Once again, this is utter nonsense. https://twitter.com/alexnazaryan/status/1115674970615578624
First of all, she says that the Southern Strategy is a "myth," when we have actual documents from inside the Nixon administration and elsewhere on it.

Here's just one example, a 1969 memo written by a young Lamar Alexander, who was a White House aide: https://twitter.com/AnthonyJClark/status/996545739953201152
Beyond those internal documents, it's something that Nixon strategists discussed openly in the press at the time as well.

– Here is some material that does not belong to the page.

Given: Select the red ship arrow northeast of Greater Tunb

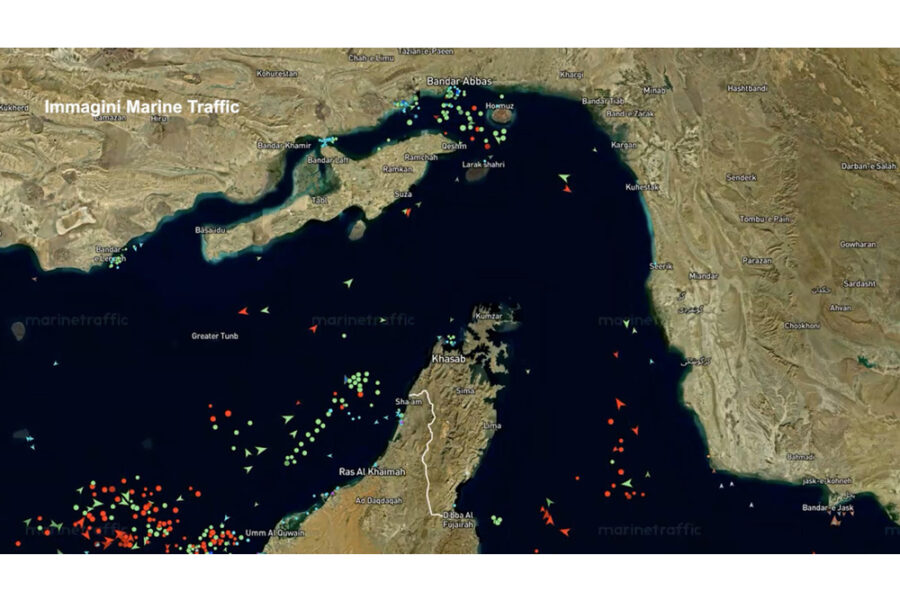Looking at the screenshot, I should click(243, 311).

Here's Nixon's strategist Kevin Phillips in 1973: https://twitter.com/LarryGlickman/status/1115675616349700099
Because of all that very real evidence, there are lots of books on the Southern Strategy, ranging from contemporary works of journalism to recent works by historians and political scientists.
Second, she insists the two parties didn't switch roles on civil rights, which is again, complete nonsense.

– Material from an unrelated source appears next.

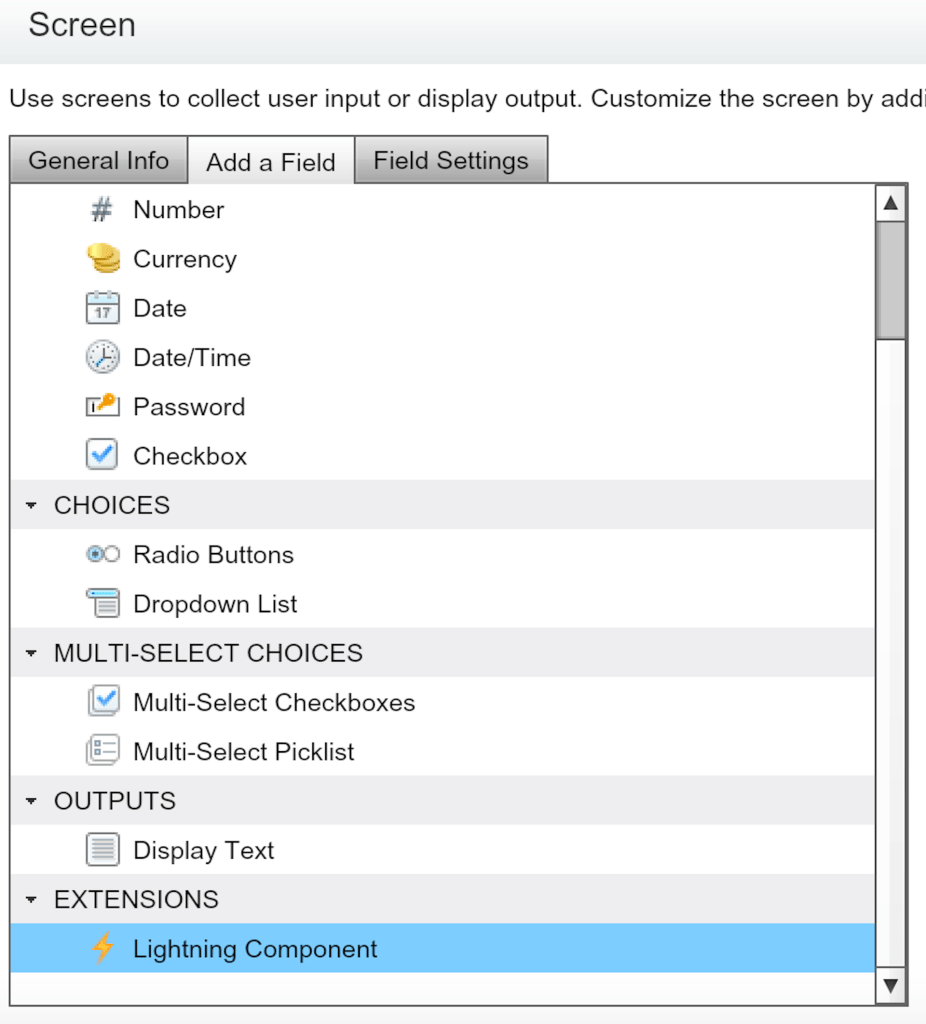Click the Multi-Select Picklist icon

click(x=102, y=751)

Here's a thread I did on the larger arc, which is probably *the* main through-line in 20th c. American political history. https://twitter.com/KevinMKruse/status/1025944637524062209
Owens, predictably, points to the small number of congressmen who switched parties as "proof" that the larger literature on the racial realignment is a myth -- even though that isn't actually something historians and political scientists emphasize in the work on this.
As I've noted here, Strom Thurmond *was* the only Southern Democratic Senator to switch parties in 1964 ... because he was the only one who got a special deal that preserved his seniority and thereby preserved his perks and power in the Senate. https://twitter.com/KevinMKruse/status/992842364157939713
That said, there were plenty of others who switched, especially if we look beyond the outliers of senior congressmen and look at state and local politicians. https://twitter.com/KevinMKruse/status/1013981446615322624
Again, though, individual politicians' switching parties isn't how scholars track this. Larger trends are more important, and pretty obvious.

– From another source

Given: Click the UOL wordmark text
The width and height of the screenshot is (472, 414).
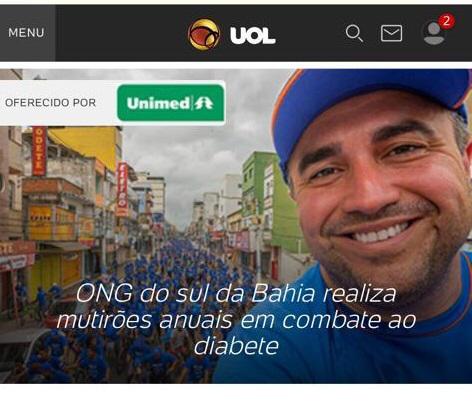Looking at the screenshot, I should pos(253,35).
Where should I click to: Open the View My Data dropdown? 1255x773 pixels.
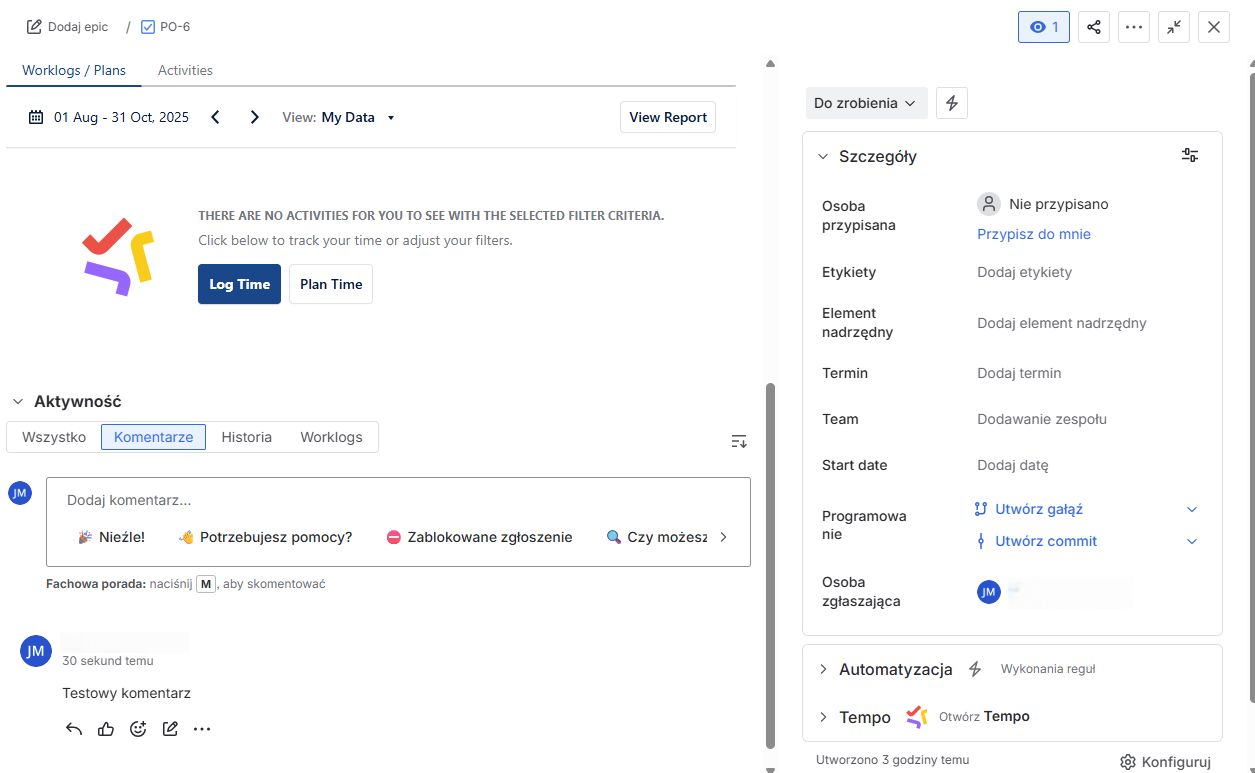(339, 117)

We can, for instance, look at how the South and the nation as a whole switched its vote over the course of the civil rights era.
Or we can examine the Republican Party platforms over the course of the 1960s: https://twitter.com/KevinMKruse/status/1022886384770723840
Or we can consider the public polling on where the parties stood on matters of race and civil rights: https://twitter.com/KevinMKruse/status/1022886381352366080
Or we can listen to former Republican strategists like Kevin Phillips and Lee Atwater, or former heads of the RNC like Michael Steele and Ken Mehlman, all of whom noted that the Southern Strategy was quite real: http://www.washingtonpost.com/wp-dyn/content/article/2005/07/13/AR2005071302342.html
Instead of all that, Owens tells people to check out a Prager U video that "further explicates" the idea that the southern strategy was a myth.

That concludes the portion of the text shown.